Small scale distribution of zeros and mass of modular forms

TL;DR

This paper investigates the small-scale distribution of zeros and mass of holomorphic Hecke cusp forms on the modular surface, proving equidistribution at certain scales and analyzing zeros near the cusp under hypotheses.

Contribution

It provides a new effective proof of Rudnick's theorem, establishes an effective Quantum Unique Ergodicity result, and confirms conjectures about zeros on geodesics near the cusp.

Findings

Zeros equidistribute within shrinking hyperbolic balls at specified rates.

A positive proportion of zeros near the cusp lie on two vertical geodesics.

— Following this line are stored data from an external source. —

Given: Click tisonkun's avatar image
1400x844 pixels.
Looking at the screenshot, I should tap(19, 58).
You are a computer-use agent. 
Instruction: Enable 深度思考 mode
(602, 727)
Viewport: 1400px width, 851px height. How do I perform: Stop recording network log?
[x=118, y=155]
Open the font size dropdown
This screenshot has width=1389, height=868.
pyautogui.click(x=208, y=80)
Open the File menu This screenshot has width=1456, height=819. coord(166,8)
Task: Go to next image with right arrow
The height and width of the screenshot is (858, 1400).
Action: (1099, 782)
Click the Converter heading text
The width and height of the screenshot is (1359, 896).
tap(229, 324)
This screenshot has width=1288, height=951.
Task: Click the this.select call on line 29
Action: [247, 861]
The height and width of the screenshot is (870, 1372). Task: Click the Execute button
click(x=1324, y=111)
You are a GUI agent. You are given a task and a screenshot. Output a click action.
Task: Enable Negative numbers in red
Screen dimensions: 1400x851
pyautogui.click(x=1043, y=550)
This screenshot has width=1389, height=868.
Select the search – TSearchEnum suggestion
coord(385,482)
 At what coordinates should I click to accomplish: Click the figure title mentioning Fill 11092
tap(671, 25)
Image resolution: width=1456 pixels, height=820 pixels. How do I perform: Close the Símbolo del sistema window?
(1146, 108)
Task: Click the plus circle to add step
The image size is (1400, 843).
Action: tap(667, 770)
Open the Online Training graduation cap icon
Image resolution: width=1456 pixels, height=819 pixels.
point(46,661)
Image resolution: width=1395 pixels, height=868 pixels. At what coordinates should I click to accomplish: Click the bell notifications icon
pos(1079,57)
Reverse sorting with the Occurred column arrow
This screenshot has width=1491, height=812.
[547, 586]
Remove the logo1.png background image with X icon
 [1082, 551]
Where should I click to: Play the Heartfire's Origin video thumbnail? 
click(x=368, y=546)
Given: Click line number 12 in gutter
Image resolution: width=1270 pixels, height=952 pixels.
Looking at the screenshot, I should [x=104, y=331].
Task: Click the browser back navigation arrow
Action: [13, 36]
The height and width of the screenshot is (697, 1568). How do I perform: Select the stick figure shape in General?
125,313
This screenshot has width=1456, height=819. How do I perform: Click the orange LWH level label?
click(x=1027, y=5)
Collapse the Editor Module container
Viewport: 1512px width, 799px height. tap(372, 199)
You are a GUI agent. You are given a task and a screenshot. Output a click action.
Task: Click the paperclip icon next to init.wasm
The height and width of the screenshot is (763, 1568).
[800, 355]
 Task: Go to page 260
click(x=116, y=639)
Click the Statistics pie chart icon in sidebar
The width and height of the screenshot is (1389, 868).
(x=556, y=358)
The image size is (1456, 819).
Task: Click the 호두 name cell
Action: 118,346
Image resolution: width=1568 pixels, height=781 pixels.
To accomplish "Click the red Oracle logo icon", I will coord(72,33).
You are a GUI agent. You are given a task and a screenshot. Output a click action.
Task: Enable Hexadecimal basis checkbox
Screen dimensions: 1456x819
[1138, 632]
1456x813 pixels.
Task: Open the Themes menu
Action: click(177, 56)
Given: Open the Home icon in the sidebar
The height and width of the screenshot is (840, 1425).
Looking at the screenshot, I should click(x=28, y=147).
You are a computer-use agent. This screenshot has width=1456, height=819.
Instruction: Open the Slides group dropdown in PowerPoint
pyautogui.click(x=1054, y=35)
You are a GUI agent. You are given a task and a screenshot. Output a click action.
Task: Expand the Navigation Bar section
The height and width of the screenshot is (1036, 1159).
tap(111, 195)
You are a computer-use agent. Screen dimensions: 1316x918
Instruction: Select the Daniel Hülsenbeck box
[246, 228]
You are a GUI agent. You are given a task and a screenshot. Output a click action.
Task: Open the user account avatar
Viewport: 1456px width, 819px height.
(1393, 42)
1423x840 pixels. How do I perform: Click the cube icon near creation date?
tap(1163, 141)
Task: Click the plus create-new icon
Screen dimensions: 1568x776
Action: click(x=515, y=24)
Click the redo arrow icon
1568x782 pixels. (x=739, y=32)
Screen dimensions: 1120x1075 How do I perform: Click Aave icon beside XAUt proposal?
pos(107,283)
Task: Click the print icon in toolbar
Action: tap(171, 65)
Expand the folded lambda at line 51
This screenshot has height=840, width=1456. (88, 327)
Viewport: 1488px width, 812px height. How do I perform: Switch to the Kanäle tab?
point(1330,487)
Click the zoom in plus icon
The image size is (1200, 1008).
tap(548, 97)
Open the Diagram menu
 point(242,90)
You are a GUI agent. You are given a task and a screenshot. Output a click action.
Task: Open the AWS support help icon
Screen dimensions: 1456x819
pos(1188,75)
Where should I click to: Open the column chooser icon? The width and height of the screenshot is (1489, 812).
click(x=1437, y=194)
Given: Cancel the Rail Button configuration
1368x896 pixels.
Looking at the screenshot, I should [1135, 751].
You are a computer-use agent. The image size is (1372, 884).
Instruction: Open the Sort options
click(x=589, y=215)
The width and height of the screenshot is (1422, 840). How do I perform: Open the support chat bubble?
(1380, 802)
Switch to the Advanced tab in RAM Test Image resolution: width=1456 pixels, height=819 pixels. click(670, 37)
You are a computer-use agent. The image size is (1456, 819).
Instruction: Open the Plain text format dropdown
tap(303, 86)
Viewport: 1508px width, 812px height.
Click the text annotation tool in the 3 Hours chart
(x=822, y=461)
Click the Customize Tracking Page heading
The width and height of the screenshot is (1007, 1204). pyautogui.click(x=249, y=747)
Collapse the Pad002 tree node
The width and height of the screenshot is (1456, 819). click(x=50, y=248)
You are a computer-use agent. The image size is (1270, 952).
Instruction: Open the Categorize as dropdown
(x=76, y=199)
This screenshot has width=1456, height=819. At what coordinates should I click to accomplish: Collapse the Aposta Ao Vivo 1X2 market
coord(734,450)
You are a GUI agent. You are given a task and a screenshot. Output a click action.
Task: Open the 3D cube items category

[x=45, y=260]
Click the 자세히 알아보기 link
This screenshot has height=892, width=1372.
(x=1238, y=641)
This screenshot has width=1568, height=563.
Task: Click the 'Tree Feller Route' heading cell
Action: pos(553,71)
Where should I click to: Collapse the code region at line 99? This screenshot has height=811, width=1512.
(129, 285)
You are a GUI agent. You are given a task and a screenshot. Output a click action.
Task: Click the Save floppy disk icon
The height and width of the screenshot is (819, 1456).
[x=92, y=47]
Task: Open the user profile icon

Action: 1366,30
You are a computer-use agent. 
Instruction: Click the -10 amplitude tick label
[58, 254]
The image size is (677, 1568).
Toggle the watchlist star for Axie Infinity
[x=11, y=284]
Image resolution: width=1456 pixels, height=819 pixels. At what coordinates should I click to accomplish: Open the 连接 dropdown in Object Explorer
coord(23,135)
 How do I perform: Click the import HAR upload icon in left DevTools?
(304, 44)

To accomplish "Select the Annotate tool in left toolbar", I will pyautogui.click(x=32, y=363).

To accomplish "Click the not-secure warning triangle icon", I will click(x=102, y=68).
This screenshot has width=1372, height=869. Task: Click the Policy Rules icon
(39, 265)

Conditional lower bounds on zeros on geodesics assuming the Generalized Lindelöf Hypothesis.

Abstract

We study the behavior of zeros and mass of holomorphic Hecke cusp forms on $SL_2(\mathbb Z) \backslash \mathbb H$ at small scales. In particular, we examine the distribution of the zeros within hyperbolic balls whose radii shrink sufficiently slowly as $k \rightarrow \infty$. We show that the zeros equidistribute within such balls as $k \rightarrow \infty$ as long as the radii shrink at a rate at most a small power of $1/\log k$. This relies on a new, effective, proof of Rudnick's theorem on equidistribution of the zeros and on an effective version of Quantum Unique Ergodicity for holomorphic forms, which we obtain in this paper. We also examine the distribution of the zeros near the cusp of $SL_2(\mathbb Z) \backslash \mathbb H$. Ghosh and Sarnak conjectured that almost all the zeros here lie on two vertical geodesics. We show that for almost all forms a positive proportion of zeros high in the cusp do lie on these geodesics. For all forms, we assume the Generalized Lindel\"of Hypothesis and establish a lower bound on the number of zeros that lie on these geodesics, which is significantly stronger than the previous unconditional results.